John Strathy's company, Idea Entity, hopes to capitalize on its 8(a) federal certification as a small, disadvantaged business to sell online training software to the federal government. "We're currently a subcontractor but we hope to get more government contracts or become a prime contractor," says Strathy, the company's chief financial officer.
In order to do that, the $6 million, 50-employee business, based in Bellevue, Wash., is adding an advisory board member who has connections with federal agencies and prime government contractors. The company worries that its distance from the capital puts it out of sight and out of mind. "We need someone who has federal contracting contacts and experience, ideally someone in Washington. That's where all the action is," Strathy says.
The U.S. government is the world's largest single purchaser of goods and services, spending more than $500 billion annually. An additional $275 billion is set to be spent on contracts, grants, and loans stemming from the 2009 recovery bill; $112 billion had been paid out as of early this month, according to Recovery.gov, which tracks stimulus spending.
Yet 40 percent of 1,100 small business owners surveyed recently by SCORE said they had no idea how to apply for federal contracts. The same percentage said they did not know if the federal government purchases the products or services they sell.
five-year plan and website overhaul
The complex contracting process takes time and money that many small business owners are reluctant to risk, particularly in an uncertain economy. Small business owners who answered a recent American Express (AXP) survey devoted to government contracting reported that they spent an estimated $86,000 in time and money during 2009 just seeking contracts. Federal contracts accounted for 38 percent of their revenues, the survey says, and they reported median sales ranging from $1 million to $4.9 million.
Last year, Turnersville (N.J.)-based CDM Electronics broke its annual sales record, bringing in revenues of $16.8 million, despite funding cuts in the F-22 fighter jet program with which CDM was involved. "When most of the industry was down and we had to make up the loss of the F-22, we were up 15 percent," says Carmen J. DeLeo, general manager of the 61-employee, light manufacturer that sells electronic connectors, cables, and high-end manufacturing components.
DeLeo credits CDM's success to a five-year plan to double revenue and to an overhaul of the company's website. Despite his own background in computer programming before he joined the family company, CDM maintained a brochure-style website that displayed little more than its name, contact information, and an "about us" page. "It was the equivalent of a Yellow Pages ad," DeLeo says.
He realized that with prime defense and aerospace contractors such as Raytheon (RTN) under pressure to cull their "preferred vendor" lists, CDM's website was serving it poorly, positioning the company as a mere regional player.
CDM's site now bespeaks procurement
Over about six months, CDM's engineers worked with consultants from ThomasNet to set up a detailed, searchable, and easily navigable online product catalog. Putting thousands of product specifications, drawings, and photos on its site gave the company instant credibility and boosted its once-lagging search engine rankings, DeLeo says.
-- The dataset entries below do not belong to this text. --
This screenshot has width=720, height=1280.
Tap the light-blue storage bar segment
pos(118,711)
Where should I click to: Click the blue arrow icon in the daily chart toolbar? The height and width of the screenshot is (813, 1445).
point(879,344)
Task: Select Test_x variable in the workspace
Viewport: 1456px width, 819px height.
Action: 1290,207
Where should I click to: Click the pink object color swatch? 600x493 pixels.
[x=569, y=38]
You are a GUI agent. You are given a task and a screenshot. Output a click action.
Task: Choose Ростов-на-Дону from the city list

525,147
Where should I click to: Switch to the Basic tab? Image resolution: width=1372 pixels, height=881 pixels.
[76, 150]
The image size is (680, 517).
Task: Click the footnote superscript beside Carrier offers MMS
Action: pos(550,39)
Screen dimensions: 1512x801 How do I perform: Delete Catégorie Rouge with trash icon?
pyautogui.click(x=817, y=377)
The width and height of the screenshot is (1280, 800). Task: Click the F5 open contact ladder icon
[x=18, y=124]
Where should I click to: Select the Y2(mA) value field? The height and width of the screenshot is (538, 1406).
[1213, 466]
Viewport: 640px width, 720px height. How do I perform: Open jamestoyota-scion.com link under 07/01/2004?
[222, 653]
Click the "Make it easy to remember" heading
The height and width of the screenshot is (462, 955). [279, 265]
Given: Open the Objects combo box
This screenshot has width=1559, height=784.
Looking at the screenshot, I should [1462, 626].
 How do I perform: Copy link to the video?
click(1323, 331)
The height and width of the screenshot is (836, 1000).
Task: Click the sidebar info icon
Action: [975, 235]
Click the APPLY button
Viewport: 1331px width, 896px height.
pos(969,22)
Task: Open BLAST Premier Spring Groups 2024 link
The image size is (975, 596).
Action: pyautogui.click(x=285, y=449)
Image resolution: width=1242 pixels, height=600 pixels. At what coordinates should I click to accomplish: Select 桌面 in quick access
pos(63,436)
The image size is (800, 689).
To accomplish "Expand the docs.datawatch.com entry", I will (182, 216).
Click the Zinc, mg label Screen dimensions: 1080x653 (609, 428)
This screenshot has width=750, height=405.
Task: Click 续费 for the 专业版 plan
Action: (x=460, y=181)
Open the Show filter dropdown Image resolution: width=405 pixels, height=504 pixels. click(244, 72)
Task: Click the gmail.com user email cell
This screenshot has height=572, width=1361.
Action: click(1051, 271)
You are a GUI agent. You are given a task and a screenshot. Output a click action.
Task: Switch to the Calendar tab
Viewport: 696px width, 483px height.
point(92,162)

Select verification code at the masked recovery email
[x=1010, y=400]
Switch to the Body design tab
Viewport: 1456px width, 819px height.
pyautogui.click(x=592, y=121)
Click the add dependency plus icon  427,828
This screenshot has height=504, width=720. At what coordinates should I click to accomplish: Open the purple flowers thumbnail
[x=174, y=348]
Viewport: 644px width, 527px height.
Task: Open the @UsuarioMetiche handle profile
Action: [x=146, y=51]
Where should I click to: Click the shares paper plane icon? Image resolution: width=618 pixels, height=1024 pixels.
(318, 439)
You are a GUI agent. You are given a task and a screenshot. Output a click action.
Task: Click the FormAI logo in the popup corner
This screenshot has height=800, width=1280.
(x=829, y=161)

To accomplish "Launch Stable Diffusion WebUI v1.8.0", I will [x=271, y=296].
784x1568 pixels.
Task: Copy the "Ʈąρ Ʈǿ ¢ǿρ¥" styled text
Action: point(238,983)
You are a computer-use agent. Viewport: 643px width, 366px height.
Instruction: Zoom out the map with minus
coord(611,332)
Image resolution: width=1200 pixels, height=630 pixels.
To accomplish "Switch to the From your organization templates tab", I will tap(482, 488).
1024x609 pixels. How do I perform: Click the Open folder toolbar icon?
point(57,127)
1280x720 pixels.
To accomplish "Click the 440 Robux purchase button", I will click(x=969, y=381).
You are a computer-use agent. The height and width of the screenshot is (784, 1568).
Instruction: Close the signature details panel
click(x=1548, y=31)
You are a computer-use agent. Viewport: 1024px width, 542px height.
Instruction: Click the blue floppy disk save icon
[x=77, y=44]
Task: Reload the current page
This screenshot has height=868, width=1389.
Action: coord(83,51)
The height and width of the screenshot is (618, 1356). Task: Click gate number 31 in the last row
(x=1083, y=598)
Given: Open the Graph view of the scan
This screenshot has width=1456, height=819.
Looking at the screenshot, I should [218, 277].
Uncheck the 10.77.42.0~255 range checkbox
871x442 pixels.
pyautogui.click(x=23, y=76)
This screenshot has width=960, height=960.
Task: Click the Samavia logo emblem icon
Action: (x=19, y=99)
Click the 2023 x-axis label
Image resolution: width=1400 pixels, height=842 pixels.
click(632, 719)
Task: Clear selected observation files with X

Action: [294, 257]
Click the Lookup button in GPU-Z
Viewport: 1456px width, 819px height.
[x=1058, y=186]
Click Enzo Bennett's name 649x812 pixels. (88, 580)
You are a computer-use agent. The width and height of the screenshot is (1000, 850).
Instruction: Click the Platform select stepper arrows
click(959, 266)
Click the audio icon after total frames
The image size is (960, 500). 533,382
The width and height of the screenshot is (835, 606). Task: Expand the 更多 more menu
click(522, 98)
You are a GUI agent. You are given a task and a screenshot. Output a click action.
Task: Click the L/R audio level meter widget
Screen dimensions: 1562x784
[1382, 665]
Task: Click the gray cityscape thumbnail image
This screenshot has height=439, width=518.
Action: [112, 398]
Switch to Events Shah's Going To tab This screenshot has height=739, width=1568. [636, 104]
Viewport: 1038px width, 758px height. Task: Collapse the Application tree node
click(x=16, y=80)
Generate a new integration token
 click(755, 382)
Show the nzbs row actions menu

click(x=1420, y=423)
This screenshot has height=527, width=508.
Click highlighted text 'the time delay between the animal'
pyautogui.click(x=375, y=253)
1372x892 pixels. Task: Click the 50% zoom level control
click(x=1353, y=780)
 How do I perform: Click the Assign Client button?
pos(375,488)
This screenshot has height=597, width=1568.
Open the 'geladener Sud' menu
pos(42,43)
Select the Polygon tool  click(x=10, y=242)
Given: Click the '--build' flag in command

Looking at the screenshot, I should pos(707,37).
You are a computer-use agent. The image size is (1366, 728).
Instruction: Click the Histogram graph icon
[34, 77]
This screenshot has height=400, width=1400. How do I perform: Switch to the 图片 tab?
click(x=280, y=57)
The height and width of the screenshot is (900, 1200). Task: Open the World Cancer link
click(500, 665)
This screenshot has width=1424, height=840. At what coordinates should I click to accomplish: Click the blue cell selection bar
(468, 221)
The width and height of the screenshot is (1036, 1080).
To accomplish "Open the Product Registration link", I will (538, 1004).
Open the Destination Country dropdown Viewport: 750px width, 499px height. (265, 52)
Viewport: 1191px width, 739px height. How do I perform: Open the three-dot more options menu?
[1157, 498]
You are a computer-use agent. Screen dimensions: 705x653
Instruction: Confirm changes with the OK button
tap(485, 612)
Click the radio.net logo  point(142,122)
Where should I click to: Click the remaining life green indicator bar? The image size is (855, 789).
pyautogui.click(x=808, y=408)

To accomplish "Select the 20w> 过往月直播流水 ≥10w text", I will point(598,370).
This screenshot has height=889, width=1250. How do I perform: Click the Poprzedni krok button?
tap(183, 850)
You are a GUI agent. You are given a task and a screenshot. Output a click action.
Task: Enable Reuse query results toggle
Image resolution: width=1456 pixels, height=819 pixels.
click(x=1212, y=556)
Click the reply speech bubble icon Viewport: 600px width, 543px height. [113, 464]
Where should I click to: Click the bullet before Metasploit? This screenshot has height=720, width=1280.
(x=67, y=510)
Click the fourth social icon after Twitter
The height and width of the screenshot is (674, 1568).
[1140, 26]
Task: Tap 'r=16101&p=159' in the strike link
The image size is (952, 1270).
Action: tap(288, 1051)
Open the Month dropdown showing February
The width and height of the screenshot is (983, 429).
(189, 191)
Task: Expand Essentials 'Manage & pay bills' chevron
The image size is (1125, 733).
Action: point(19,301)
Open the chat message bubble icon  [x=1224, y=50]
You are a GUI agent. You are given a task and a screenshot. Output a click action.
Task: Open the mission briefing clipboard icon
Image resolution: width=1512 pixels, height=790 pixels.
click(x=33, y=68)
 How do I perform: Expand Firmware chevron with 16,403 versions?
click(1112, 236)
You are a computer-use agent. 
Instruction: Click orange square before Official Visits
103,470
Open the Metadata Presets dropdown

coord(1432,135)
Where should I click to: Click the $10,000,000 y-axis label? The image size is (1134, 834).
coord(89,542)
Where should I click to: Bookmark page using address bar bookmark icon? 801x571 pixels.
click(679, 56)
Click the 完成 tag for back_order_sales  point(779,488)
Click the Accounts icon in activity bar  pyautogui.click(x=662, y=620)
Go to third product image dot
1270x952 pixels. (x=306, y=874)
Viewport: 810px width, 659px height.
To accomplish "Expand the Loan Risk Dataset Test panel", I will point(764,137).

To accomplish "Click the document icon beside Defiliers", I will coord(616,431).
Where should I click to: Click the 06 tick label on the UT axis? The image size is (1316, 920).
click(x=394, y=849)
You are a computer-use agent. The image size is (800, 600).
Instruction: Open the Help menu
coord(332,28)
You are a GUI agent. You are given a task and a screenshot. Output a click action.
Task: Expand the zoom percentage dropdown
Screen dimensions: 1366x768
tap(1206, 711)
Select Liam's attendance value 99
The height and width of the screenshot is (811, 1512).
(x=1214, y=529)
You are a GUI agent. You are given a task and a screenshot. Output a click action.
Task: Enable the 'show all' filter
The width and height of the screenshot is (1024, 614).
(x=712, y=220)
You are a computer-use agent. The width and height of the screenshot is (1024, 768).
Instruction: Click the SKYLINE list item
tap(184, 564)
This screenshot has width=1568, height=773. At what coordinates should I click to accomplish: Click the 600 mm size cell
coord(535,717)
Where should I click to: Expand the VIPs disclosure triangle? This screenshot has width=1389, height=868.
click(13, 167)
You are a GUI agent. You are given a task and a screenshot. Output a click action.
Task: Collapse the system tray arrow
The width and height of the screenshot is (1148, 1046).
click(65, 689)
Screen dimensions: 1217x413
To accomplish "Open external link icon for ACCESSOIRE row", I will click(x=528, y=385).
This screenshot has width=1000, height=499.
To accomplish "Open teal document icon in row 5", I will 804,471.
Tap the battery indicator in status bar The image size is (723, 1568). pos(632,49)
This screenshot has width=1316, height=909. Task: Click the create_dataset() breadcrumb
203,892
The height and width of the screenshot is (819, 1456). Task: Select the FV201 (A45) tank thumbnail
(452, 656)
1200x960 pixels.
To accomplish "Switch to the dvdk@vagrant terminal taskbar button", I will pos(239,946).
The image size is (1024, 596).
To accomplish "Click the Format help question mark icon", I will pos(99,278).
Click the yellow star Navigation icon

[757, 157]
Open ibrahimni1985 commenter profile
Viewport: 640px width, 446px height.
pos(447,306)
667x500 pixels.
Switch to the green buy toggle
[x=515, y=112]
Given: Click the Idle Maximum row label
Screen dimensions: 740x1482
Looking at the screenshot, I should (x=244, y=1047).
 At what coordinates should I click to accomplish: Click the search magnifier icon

"Engineers and highly technical procurement officers speak their own kind of language. With our new site, we have a psychological advantage because—before we even speak to them—our site communicates that we know what they're looking for and we can supply it," he says.
The company is on track to do $20 million in revenues this year, about 60 percent of it from government subcontracts. Although CDM is one of the smaller suppliers in the electronic connections niche, it was one of only three to post revenue growth last year, DeLeo says. The company also received Northrop Grumman's (NOC) Supplier Excellence and World Class Supplier Award. "It was our proudest year since my father founded this company in 1993," he says.
There are several resources that small business owners can tap to help them crack the contracting code. The Give Me 5 program is intended to help female business owners qualify for the 5 percent federal contracting set-aside for businesses owned by women (currently some female-owned companies receive 3.4 percent of federal contract dollars).The U.S.Women's Chamber of Commerce and the National Association of Small Business Contractors co-sponsor regional events that introduce small business suppliers to government procurement officers and prime contractors in their area.